Alabama’s robust auto industry has transformed the state economy over the past two decades, as well as communities scattered from the Tennessee Valley to the Gulf Coast.
But perhaps nowhere has the industry’s prosperity been more acutely felt than in the lives of the companies’ employees who each year build about 1 million cars, nearly twice as many engines and countless parts for customers that span the globe.
As Mazda Toyota Manufacturing USA embarks on plans for its new, $1.6 billion joint-venture manufacturing plant in Huntsville, people eyeing one of the 4,000 jobs there can expect a similar path of growth and opportunity as the Alabama auto workers who have made the sector what it is today.

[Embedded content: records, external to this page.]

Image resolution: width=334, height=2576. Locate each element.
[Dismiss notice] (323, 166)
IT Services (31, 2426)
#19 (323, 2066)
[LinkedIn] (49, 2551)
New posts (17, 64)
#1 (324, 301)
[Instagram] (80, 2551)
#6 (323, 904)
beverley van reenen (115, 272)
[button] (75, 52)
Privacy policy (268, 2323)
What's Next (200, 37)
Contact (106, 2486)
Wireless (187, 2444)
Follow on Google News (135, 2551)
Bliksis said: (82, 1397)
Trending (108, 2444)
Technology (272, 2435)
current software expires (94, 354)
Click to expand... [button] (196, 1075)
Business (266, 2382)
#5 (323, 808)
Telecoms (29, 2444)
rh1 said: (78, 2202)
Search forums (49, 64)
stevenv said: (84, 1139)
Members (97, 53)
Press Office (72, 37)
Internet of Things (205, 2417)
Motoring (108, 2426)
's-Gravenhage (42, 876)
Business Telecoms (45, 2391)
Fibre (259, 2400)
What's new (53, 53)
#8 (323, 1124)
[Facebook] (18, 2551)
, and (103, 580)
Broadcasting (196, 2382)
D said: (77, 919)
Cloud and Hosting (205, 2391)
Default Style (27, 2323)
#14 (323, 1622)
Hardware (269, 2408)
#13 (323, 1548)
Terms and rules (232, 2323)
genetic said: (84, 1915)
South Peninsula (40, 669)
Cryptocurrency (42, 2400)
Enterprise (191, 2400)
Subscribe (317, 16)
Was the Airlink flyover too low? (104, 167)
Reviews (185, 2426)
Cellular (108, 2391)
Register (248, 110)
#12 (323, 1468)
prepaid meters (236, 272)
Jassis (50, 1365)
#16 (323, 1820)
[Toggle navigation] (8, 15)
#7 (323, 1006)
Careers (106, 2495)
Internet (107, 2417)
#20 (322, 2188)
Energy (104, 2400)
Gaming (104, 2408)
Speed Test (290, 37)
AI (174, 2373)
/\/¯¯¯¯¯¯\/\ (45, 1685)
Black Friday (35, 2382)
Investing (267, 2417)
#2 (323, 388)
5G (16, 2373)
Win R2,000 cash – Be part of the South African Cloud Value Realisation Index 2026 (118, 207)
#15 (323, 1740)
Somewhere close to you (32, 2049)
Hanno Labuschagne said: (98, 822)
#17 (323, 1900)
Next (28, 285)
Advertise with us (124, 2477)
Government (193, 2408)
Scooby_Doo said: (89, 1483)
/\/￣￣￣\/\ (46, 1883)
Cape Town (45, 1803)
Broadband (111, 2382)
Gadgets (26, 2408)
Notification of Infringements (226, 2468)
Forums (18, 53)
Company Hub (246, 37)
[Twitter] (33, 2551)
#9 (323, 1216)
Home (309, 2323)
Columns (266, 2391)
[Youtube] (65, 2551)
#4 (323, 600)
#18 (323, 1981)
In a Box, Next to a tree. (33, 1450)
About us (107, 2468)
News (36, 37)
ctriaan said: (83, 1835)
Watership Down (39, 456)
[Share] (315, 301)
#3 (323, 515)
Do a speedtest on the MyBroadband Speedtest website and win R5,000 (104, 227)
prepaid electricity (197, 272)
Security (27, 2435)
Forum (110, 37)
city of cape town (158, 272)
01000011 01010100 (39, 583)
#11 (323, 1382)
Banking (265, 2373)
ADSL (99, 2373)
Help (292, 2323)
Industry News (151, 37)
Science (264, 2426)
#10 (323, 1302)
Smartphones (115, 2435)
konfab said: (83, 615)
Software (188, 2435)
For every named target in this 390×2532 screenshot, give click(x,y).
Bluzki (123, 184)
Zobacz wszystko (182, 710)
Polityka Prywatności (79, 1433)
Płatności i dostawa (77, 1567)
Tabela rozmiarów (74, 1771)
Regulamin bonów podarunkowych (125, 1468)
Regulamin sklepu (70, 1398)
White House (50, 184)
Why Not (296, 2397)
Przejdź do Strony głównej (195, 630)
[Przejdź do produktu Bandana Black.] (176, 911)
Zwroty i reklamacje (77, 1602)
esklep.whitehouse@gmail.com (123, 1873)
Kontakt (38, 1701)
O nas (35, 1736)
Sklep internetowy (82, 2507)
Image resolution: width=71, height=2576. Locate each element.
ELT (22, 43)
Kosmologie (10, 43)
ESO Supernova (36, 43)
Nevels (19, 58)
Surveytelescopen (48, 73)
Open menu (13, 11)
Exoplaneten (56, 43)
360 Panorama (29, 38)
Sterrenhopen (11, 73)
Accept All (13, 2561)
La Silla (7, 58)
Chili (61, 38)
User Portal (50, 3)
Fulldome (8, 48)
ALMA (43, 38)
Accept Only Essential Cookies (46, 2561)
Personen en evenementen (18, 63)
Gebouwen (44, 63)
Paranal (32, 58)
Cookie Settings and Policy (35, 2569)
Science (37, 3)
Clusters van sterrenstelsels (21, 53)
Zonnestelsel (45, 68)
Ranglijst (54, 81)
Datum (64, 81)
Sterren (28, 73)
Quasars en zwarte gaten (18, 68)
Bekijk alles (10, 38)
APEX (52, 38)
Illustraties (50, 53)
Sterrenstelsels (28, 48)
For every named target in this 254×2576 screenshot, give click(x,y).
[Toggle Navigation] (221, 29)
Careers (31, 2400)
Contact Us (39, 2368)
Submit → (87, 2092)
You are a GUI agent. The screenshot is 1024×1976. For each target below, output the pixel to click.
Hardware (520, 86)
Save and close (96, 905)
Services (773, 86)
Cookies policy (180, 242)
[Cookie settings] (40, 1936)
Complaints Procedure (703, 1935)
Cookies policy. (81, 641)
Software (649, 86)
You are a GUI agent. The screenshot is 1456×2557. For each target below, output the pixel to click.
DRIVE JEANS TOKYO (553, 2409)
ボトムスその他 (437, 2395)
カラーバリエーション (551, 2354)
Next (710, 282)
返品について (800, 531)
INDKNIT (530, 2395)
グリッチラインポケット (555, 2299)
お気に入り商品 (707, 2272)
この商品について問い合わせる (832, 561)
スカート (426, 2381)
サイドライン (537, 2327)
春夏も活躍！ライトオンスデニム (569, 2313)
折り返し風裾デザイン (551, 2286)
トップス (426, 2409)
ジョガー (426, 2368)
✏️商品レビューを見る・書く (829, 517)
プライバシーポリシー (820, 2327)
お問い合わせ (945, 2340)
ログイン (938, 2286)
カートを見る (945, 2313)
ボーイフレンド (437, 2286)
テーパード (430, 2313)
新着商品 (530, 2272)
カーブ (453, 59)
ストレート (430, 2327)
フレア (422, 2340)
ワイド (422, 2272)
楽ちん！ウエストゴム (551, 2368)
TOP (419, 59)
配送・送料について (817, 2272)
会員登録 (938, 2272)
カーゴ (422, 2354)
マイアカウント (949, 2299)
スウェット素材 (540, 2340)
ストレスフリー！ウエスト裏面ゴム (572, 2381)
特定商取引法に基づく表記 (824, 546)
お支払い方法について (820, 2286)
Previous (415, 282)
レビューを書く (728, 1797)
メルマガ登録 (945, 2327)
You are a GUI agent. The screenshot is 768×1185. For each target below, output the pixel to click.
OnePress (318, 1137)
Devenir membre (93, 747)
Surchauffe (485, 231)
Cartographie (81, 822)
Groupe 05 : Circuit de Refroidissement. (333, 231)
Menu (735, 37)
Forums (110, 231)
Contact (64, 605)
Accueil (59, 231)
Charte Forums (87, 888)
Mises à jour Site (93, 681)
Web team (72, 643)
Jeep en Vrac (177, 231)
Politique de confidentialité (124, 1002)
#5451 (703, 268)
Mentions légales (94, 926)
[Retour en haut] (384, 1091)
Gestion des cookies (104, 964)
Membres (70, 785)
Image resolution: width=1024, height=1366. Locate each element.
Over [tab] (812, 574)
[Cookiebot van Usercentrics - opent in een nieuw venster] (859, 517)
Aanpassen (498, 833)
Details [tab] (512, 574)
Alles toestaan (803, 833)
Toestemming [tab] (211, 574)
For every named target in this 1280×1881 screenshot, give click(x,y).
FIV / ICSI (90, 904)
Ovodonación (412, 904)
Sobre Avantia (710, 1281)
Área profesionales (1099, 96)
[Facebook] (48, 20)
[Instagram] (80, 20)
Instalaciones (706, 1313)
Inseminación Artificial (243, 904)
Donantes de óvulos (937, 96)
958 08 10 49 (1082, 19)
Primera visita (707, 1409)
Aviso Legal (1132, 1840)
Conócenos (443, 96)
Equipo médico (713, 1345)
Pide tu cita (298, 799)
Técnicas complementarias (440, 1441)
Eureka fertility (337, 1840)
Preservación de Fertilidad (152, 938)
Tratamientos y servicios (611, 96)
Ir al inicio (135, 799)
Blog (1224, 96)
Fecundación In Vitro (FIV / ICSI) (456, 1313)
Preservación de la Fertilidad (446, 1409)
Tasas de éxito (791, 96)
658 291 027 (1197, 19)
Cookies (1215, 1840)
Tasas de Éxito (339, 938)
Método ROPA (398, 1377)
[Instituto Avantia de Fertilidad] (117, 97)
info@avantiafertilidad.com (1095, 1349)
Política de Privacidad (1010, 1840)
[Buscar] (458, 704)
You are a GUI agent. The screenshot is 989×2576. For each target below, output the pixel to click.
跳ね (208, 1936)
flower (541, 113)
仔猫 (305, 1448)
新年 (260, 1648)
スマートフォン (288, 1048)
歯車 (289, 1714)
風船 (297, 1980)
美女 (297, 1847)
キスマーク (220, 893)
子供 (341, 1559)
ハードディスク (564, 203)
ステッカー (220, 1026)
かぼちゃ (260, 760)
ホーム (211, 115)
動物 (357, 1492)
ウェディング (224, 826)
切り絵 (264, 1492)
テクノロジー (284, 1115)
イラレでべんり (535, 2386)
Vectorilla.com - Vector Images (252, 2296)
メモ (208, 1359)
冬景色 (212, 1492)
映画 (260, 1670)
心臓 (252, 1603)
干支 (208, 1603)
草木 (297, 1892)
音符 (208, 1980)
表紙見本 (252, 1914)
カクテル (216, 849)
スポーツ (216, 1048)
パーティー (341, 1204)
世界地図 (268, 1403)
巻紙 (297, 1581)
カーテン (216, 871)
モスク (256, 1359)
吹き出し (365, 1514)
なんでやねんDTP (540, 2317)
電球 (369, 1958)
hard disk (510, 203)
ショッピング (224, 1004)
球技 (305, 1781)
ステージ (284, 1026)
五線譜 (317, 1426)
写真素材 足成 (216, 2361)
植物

For Tanina Cordule of Huntsville, a career with Toyota Motor Manufacturing Alabama has allowed her to provide a better quality of life for her family.
Now employed in human resources as a team member relations specialist, Cordule has worked her way through several jobs at the Huntsville engine plant, starting with assembling V-8 engines.
“Since my employment with Toyota, I have become more financially stable,” she said. “I’ve been afforded the opportunity to provide top-notch health care benefits for my family, and I’m looking forward to retiring from Toyota someday.”
At the same time, Cordule said, her career has challenged her on many levels.
“I have truly grown as an individual. I’ve also acquired a great deal of knowledge about engines. I can talk engines with my husband!”
As for her future career plans, Cordule says she wants to continue growing and advancing in the area of human resources.
“I am excited to see where this journey will take me,” she said.
There are similar stories at the state’s other major automotive plants operated by Mercedes-Benz, Honda and Hyundai, which continue to add jobs, investments and innovations that broaden opportunities for their workforces.
As the technology of Alabama-made Hondas has advanced, so too has the sophisticated skill sets of the automaker’s local workers.
At Mercedes-Benz U.S. International in Tuscaloosa County, plans are under way to launch electric vehicle production, a $1 billion project that is expected to create 600 jobs at a battery plant and a nearby global logistics center.
The state’s auto workers also get additional training and gain new skills when the plants take on new products, as was the case when Hyundai Motor Manufacturing Alabama brought back the Santa Fe SUV to its Montgomery assembly lines two years ago.
Alabama’s auto industry employment exceeds 40,000 jobs, a total that has increased 150 percent since 2000. That includes 13,300 positions at the automakers and 27,300 at suppliers, according to data from St. Louis Federal Reserve Bank.
And the latest Bureau of Labor Statistics data shows the average weekly wage for motor vehicle manufacturing in Alabama is $1,288, while the average weekly wage for motor vehicle parts manufacturing in the state is $895.
“Alabama’s automakers have provided enormous opportunities for residents all over the state to receive advanced training and contribute to the latest innovations in a fast-paced global industry,” said Greg Canfield, secretary of the Alabama Department of Commerce.
“And these employees, in turn, have made those investments well worth it. They continually surpass expectations with products that achieve the highest levels in design, quality and performance, which is why you see so many automotive companies locating and expanding here in Alabama.”
‘This great team’
Cordule, who previously worked for another manufacturer in Huntsville, said she wanted to join the Toyota workforce because of the company’s stability and the quality of its products.
Last year alone, the Toyota plant turned out nearly 700,000 engines, which powered one-third of the Toyota vehicles built in the U.S. The plant also reached a key milestone – production of its 5 millionth engine – and announced a $106 million investment to install a new 4-cylinder production line for advanced engines. The project will create 50 jobs.
“What impresses me the most about our manufacturing facility is the cleanliness and how everything has its own unique place and purpose,” Cordule said. “I’ve worked in other manufacturing plants in the past and none of them compares to Toyota. The focus on these areas helps ensure the highest quality and safety, which are equally impressive.
“I feel proud to be a part of this great team.”